Rebele-Henry has a true gift for mythological prose and imagery. Raya’s surgery at birth to correct malformed vertebrae creates the heartbreaking imagery of clipped wings, which is a major theme throughout the story. Raya may have lost her wings, but when she tries to save herself and Sarah, she discovers she can still find freedom on the wings of courage and love. Rebele-Henry’s established poetry skills shine in Orpheus Girl.

 

The diction is expressive and melodic, providing an ethereal construction that positions the reader in the mind, heart, and soul of a troubled teen whose sexual identity is still forming and solidifying. The story tragically outlines the angst and invisibility that many adolescents experience, especially when their sexuality is questioned, ridiculed, and demonized. When Raya and Sarah are sent to Friendly Saviors to be cured, the story dramatically shifts from a relatable coming of age to a far more troubling scenario of physical and mental abuse.

 

Orpheus Girl might be uncomfortable for some readers, but it succinctly highlights the danger of ethnocentrism, especially homophobia. Raya does not fit neatly into the box that her grandmother and the righteous citizens of Pieria have created for her; therefore, she is broken and must be fixed.
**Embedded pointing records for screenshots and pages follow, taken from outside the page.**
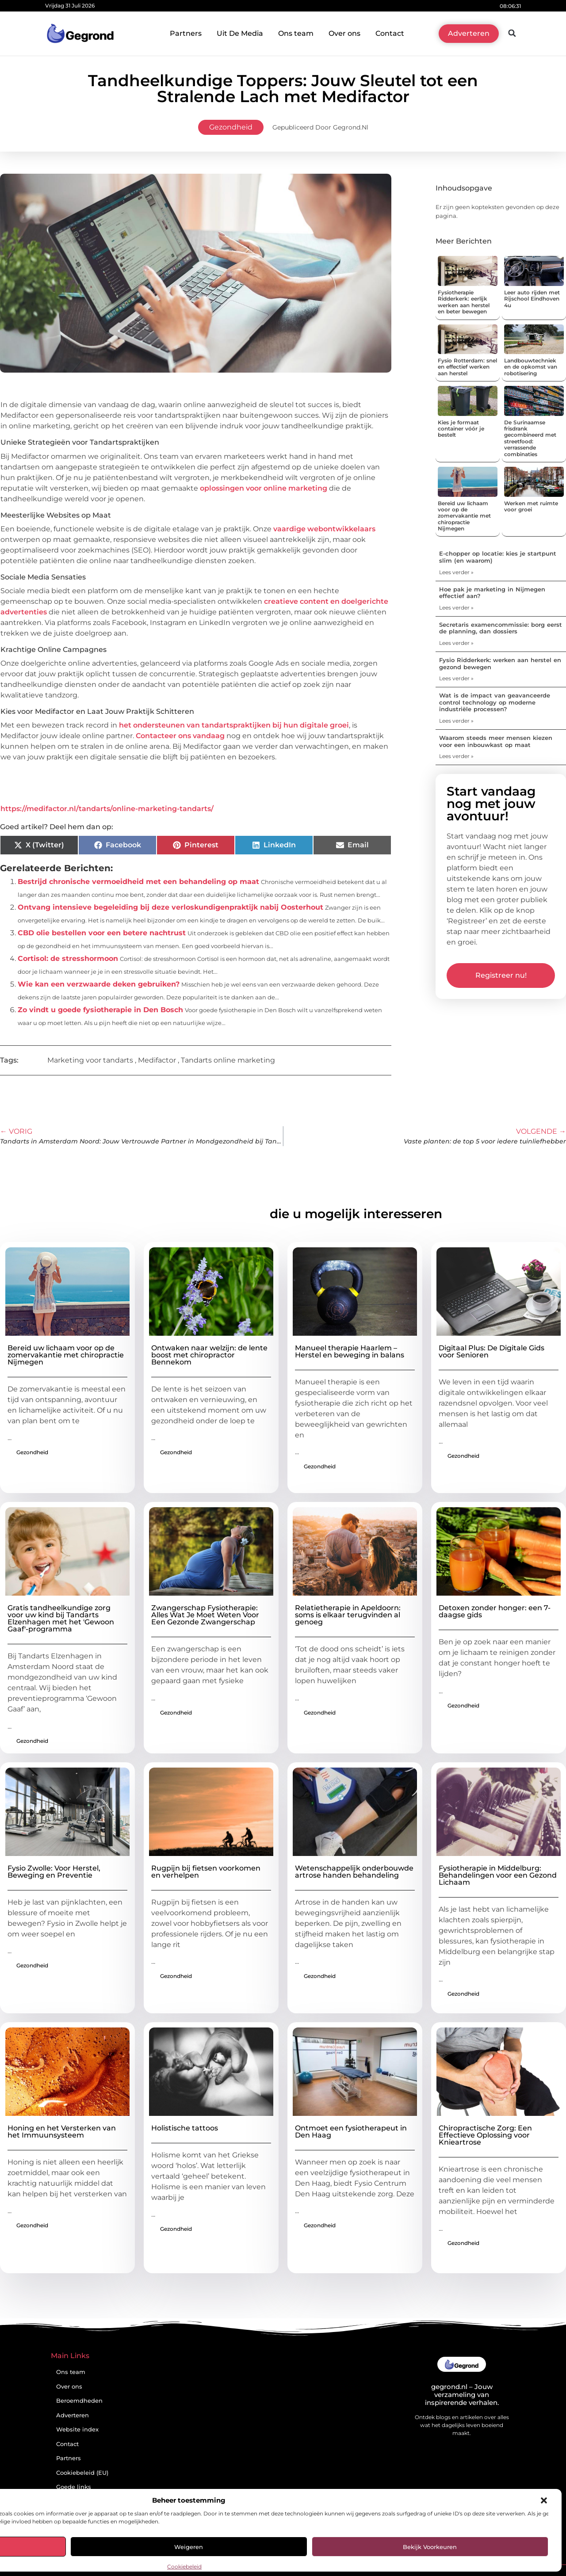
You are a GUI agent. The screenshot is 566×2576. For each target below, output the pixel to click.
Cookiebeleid (184, 2566)
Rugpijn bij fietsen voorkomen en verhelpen (205, 1871)
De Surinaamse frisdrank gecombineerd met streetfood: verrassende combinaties (530, 438)
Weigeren (188, 2546)
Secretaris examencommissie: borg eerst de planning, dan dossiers (500, 628)
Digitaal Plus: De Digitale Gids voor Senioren (491, 1351)
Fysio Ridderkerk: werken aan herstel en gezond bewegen (500, 663)
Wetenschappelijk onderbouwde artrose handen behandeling (354, 1871)
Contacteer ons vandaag (180, 736)
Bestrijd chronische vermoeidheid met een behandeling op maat (138, 881)
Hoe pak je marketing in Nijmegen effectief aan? (492, 593)
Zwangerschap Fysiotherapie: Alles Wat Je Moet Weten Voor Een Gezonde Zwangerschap (205, 1615)
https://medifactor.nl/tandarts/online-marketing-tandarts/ (107, 808)
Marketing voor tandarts (90, 1060)
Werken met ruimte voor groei (531, 506)
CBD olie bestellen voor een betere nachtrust (102, 933)
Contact (389, 33)
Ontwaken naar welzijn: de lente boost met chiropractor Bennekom (209, 1355)
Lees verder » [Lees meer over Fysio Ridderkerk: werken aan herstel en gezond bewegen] (456, 678)
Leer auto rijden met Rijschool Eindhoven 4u (532, 299)
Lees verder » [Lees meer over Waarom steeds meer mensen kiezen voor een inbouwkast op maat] (456, 756)
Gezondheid (230, 127)
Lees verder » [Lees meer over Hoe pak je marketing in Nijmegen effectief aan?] (456, 607)
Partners (186, 33)
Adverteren (72, 2415)
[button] (543, 2500)
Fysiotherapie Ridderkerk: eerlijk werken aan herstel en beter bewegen (464, 302)
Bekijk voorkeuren (430, 2546)
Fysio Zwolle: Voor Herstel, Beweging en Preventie (54, 1871)
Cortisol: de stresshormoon (68, 958)
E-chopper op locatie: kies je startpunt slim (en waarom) (497, 557)
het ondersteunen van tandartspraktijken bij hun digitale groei (234, 725)
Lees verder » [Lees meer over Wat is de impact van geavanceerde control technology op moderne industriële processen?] (456, 720)
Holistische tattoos (184, 2128)
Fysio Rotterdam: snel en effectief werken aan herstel (467, 367)
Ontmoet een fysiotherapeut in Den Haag (351, 2131)
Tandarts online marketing (228, 1060)
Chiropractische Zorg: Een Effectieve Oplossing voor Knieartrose (485, 2135)
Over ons (344, 33)
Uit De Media (240, 33)
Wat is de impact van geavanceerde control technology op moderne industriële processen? (494, 702)
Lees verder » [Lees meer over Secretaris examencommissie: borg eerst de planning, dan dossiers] (456, 643)
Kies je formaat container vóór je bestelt (461, 428)
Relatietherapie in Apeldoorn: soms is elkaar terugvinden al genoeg (348, 1615)
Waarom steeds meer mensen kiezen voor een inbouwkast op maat (495, 741)
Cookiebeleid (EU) (82, 2472)
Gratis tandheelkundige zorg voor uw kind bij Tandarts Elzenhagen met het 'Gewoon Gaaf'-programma (61, 1618)
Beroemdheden (79, 2400)
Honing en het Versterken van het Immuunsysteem (62, 2131)
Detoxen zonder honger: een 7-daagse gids (495, 1611)
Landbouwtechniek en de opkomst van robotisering (530, 367)
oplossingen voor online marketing (263, 488)
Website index (77, 2429)
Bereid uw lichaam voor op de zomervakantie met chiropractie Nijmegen (464, 516)
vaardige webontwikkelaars (324, 529)
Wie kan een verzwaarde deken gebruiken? (99, 984)
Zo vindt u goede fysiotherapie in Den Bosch (100, 1010)
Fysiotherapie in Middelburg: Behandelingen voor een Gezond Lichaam (498, 1875)
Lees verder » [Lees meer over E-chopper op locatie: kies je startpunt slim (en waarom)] (456, 572)
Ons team (296, 33)
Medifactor (157, 1060)
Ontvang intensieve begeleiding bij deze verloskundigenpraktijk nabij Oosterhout (170, 907)
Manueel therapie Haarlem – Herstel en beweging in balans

Rebele-Henry handles this distressing reality with both grace and asperity through her remarkable characterization and a symbolic, mythical narrative that infuriates and frustrates yet provokes deep insight and reflection.

 

Unlike the Greek myth of Orpheus and Eurydice, Orpheus Girl ends on a tenuous note of hope. All readers will benefit from this short, poetic story because while it is an engaging work of fiction, it is also a harsh reminder that no one should be thrown away or forced to change because they are different. Everyone needs to step outside of their comfort zone and experience empathy for others, and Orpheus Girl is an exceptional vehicle for reaching that vantage point filled with discovery, enlightenment, and tolerance.

 

Brynne Rebele-Henry's poetry, fiction, and nonfiction have appeared in such journals as Prairie Schooner, Denver Quarterly, jubilat, Fiction International, Rookie, and So to Speak, among other places. Her writing has won numerous awards, including the 2015 Louise Louis/Emily F. Bourne Poetry Award from the Poetry Society of America, the 2016 Adroit Prize for Prose, and a 2017 Glenna Luschei Award from Prairie Schooner.

 

Her first book, Fleshgraphs, appeared with Nightboat Books in 2016. Her second book, Autobiography of a Wound, won the 2017 AWP Donald Hall Poetry Prize and appeared with the University of Pittsburgh Press in 2018. Her first novel, Orpheus Girl, was published in October 2019 by Soho Teen.